A quanto pare grazie agli sforzi di google è stato creato KNOL. Per farla breve Knol è wikipedia ma in versione elitaria. Almeno per ora.
Ora, metti che io mi ricordi la fatica di andare in libreria, di trovare il tomo giusto, di sfogliare pagine gialle che odoravano di pelle di vecchio, concetto che perdipiù mi rimandava a cercare la parola “cartapecora” e scoprire che era realmente di origine organica, metti che tutte le ore passate per le ricerche ormai non esistano più.
Metti anche che le ricerche in rete, le virgole e i più e i meno e gli apici, anche quelli se ne sono andati.
Mi chiedo se condividere conoscenze è davvero un modo per incrementare il sapere.
Mi sto chiedendo se tutta questa facilità di cultura, di venire a conoscenza, la semplicità di proporre citazioni o di documentarsi su un certo argomento, non sia in verità soltanto “aria”.
Aria che ti passa addosso e non lascia traccia.

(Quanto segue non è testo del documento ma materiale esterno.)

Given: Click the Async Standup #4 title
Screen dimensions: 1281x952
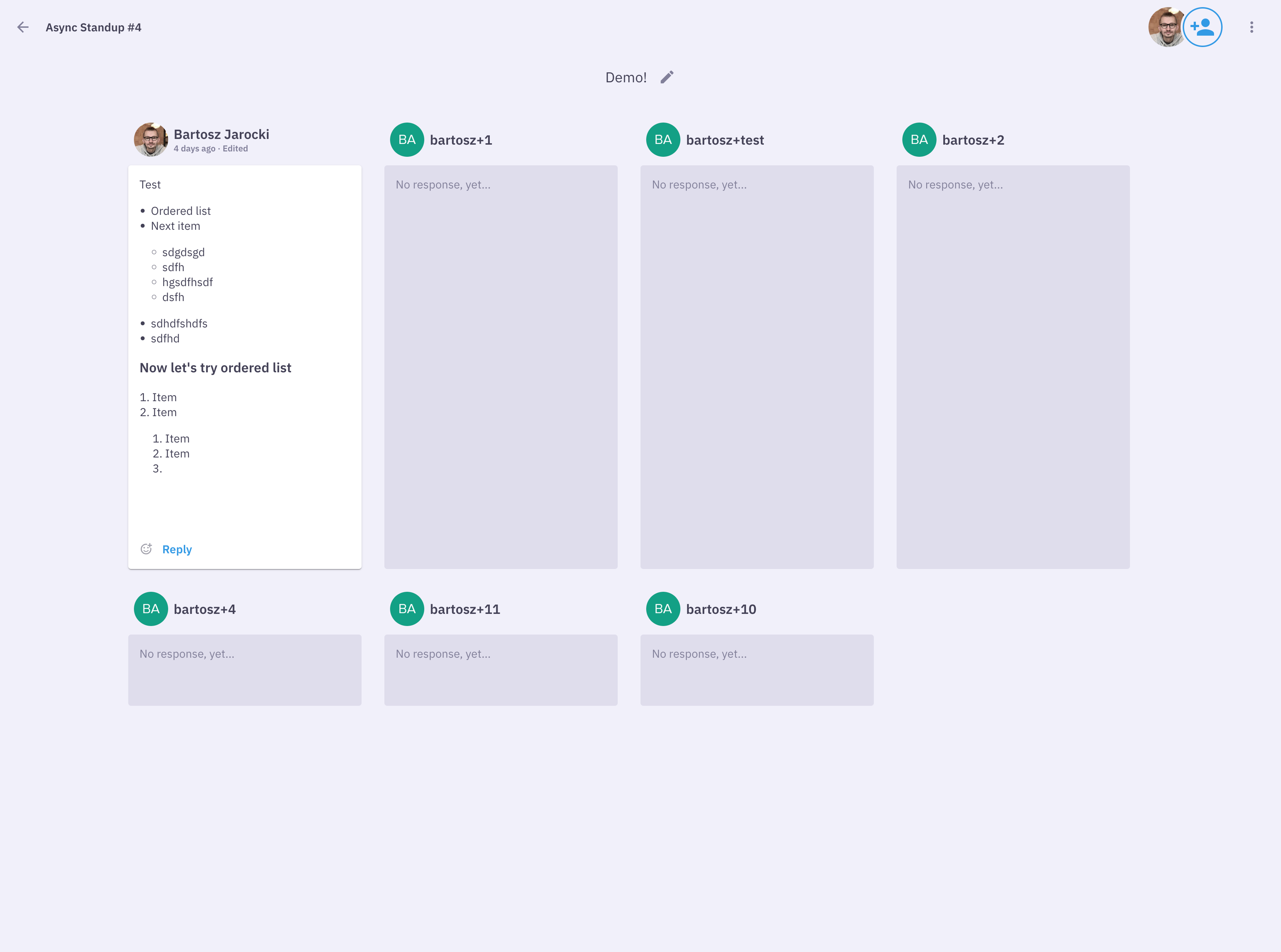Looking at the screenshot, I should click(93, 26).
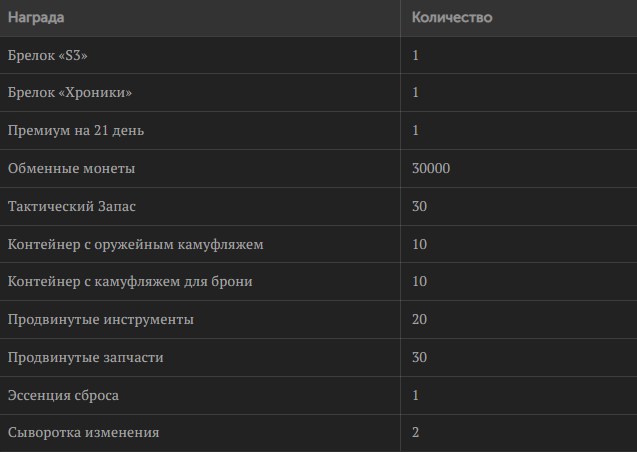Click the Награда column header

[36, 17]
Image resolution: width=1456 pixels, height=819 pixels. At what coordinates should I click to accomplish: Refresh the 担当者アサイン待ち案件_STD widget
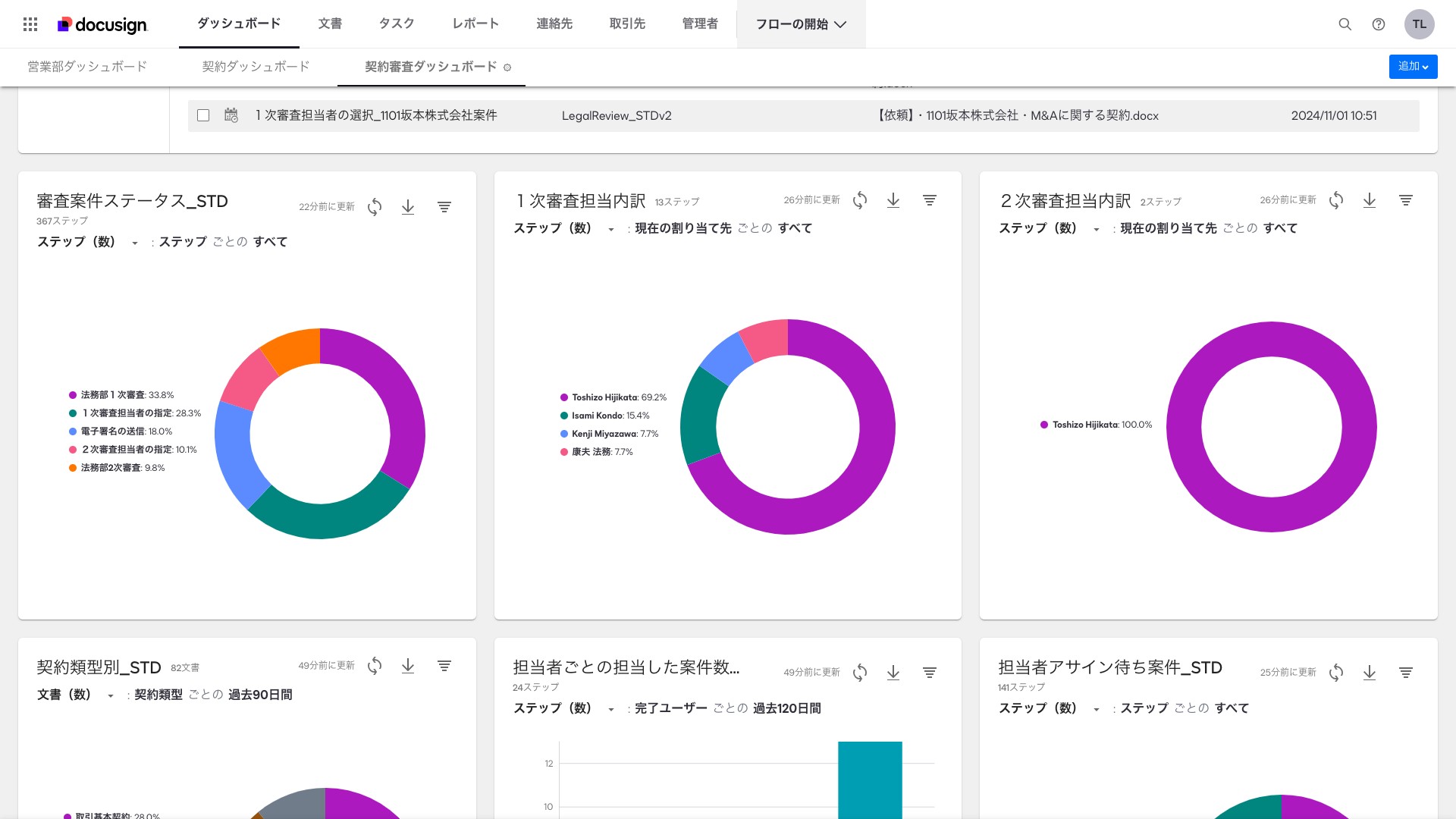(1335, 673)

Così come tutte le cose che conquisti senza alcuna fatica, i cd che hai scaricato e non quelli che hai comprato ordinando in vinile e aspettando sei mesi, abbiano poco valore, perchè il valore è commisurato allo sforzo.
Come un panino e un bicchiere d’acqua in Darfur, o un pandoro ripieno al limone durante la tua dieta iperproteica.

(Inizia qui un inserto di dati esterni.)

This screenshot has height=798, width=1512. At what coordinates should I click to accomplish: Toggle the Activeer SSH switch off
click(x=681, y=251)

Se avere disponibile tutto ci rende inappetenti e disinteressati, se considero il puro nozionismo non ha valore perchè deve essere supportato da una logica e da una reale intellingenza, cosa ci spingerà ad essere realmente logici e intellingenti, in grado di sfruttare date, numeri, definizioni nei momenti giusti?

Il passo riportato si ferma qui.